Review: Swan Lake/Loch na hEala at Sadler’s Wells

Sadler's Wells ⋄ 25th - 26th November 2016

Mythic dreaminess and quotidian bleakness: Anna Winter reviews Michael Keegan-Dolan’s version of Swan Lake.

Anna Winter
Swan-Lake by Michael Keegan-Dolan at Sadler's Wells.. Photo by Colm Hogan.

Swan-Lake by Michael Keegan-Dolan at Sadler’s Wells.. Photo by Colm Hogan.

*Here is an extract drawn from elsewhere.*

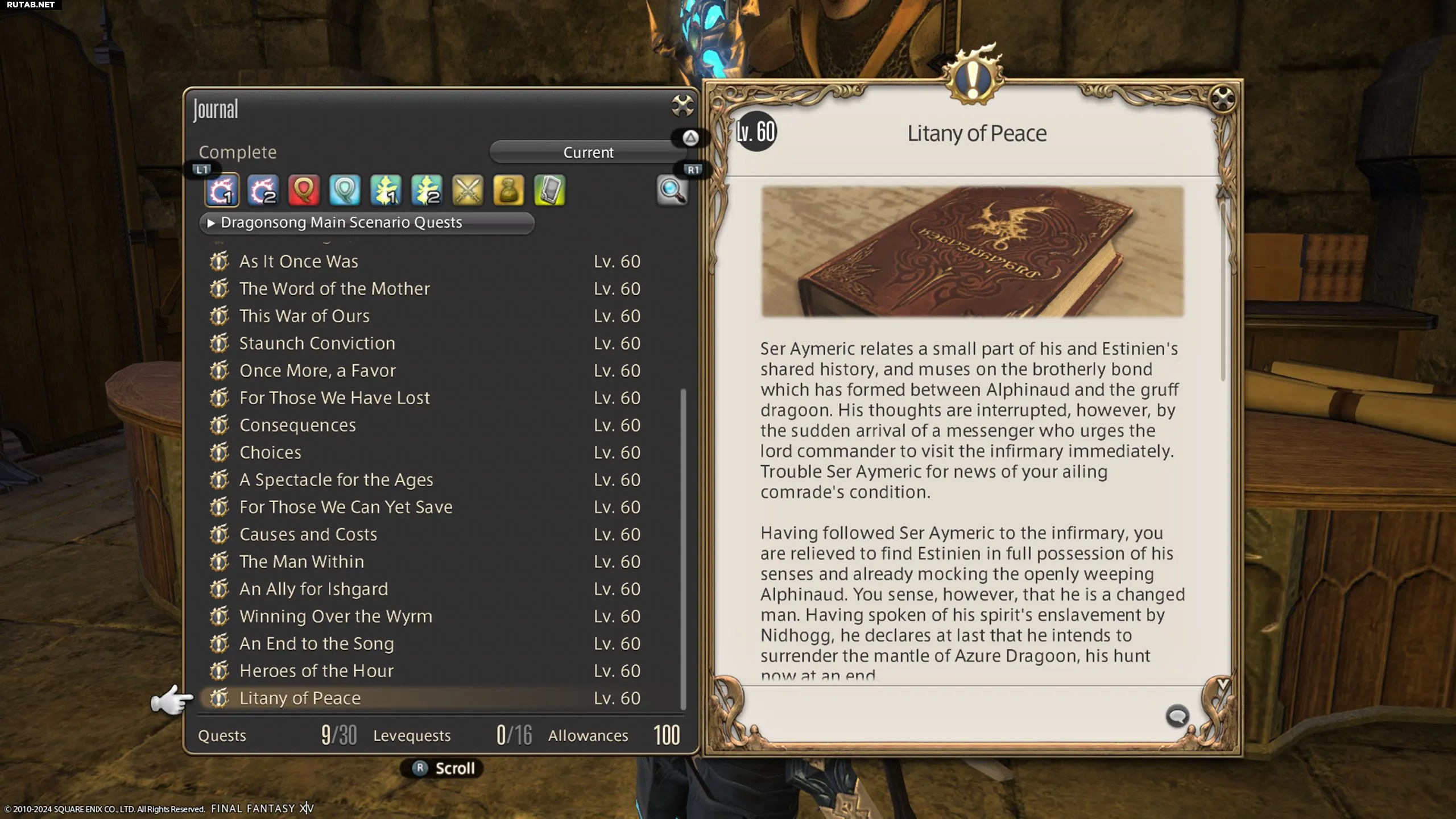The height and width of the screenshot is (819, 1456).
Task: Click the currency/item pouch icon
Action: click(508, 190)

Michael Keegan-Dolan’s Swan Lake/Loch na hEala is a work of pure theatrical magic. It’s deeply sad, leavened by laconic humour, a blend of mythic dreaminess and quotidian bleakness. This Swan Lake is set in contemporary Ireland, a world in which the tracksuited protagonist’s transcendental visions of a beautiful bird-woman are undercut by religious sleaze and a local councillor chuntering about Rural Redevelopment Grants. It’s accompanied by Irish-Nordic string music performed onstage by trio Slow Moving Clouds.

Instead of a prince beset by Weltschmerz with a cross-bow, we have 36 year old Jimmy O’Reilly (Alexander Leonhartsberger) – he’s a slumped and sidelined figure, clinically depressed after the death of his father, reluctant to leave the family home and move into the new council-built bungalow so prized by his wheelchair-bound mother. The latter hopes to marry her son off to a nice girl, so she organises a booze-fuelled birthday party for him and gives him the dubious gift of his late father’s shotgun.

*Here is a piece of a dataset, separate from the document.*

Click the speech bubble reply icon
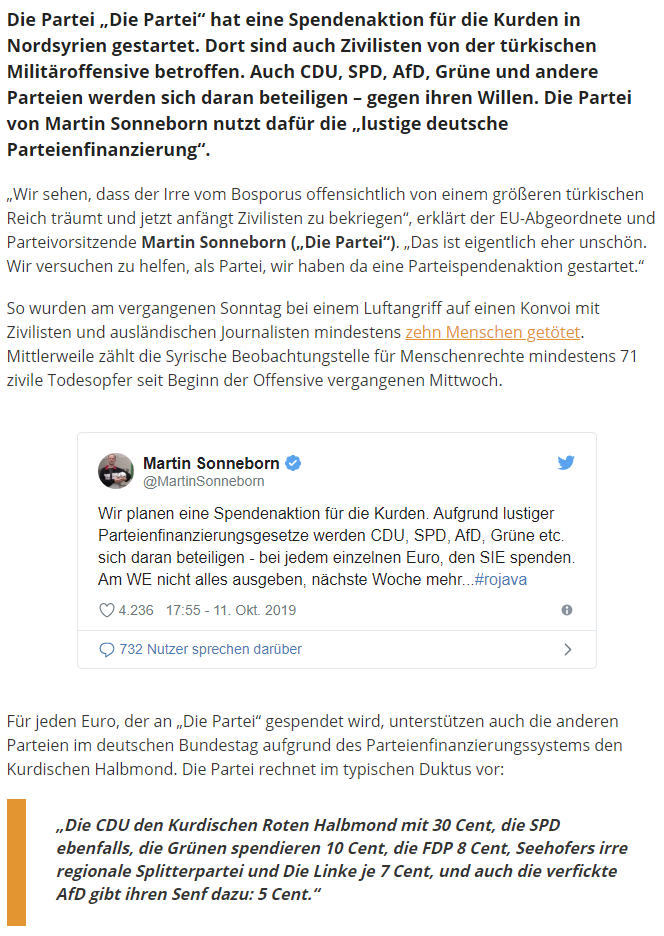This screenshot has width=664, height=936. 106,649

At the centre of it all is Mikel Murfi’s mercurial narrator. He begins in just a pair of underpants, tethered to a concrete block, bleating like a goat. A trio of mysterious men in dark suits and wide-brimmed hats gather, dance a loose-limbed invocation and clothe him. Soon enough he’s in compère mode, fag in hand, demanding cups of tea and snaffling up biscuits goat-style.

It’s a performance of virtuosic verbal dexterity and immaculate timing – he conjures successive snatches of chatter and music as Jimmy’s mother flicks between radio stations, he plays the community’s crooked politician, policeman and priest, sometimes in rapid fire conversation with each other. It’s as the ‘Holy Man’ that he confesses to a crime and a curse that explains the presence of winged girl Finola (Rachel Poirier) down by the lake. The duets between Jimmy and Finola are wonderful to watch, twitchy fearfulness morphing into mutually supportive embraces and cradling movements.

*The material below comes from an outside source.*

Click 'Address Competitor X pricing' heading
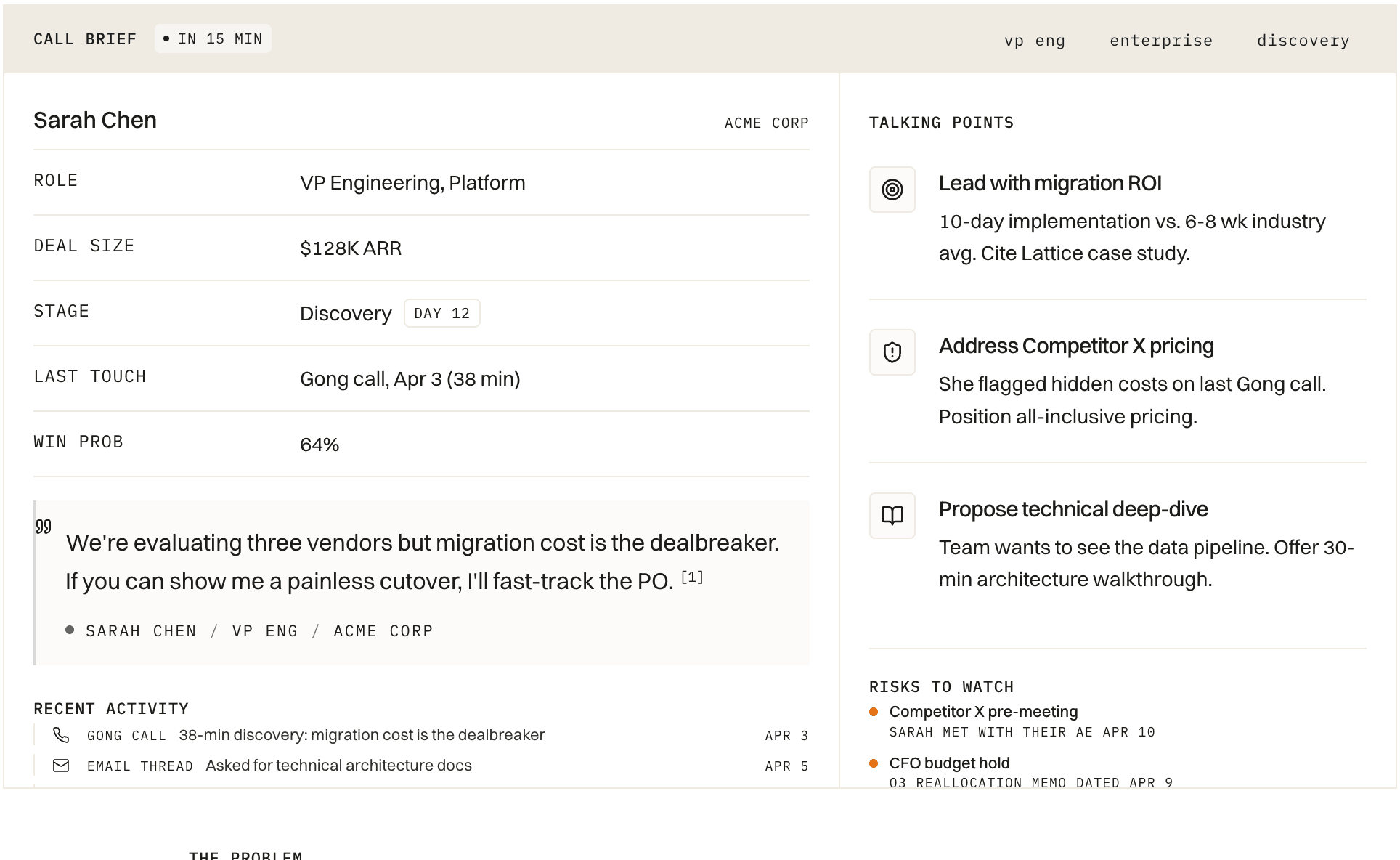 click(1075, 346)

There’s fine support from Carys Staton, Molly Walker and Anna Kaszuba as Finola’s sisters, whose gently bewitching ensemble dances are marked by percussive footwork and outstretched arms. Jimmy’s party, meanwhile, has a desperate, manic energy. A plastic bag of provisions is torn apart by the revellers: cake scoffed, beer guzzled. There are high-pitched shrieks of glee when the town’s eligible women (male dancers in dresses) attempt to be alluring. Even the musicians don sad little party hats. But for all the work’s searing, suicidal bleakness, we’re left with an extraordinarily ecstatic ending, a hallucinatory concoction of music, movement, light – and feathers.

Swan Lake/Loch na hEala was on at Sadler’s Wells. Click here for more details.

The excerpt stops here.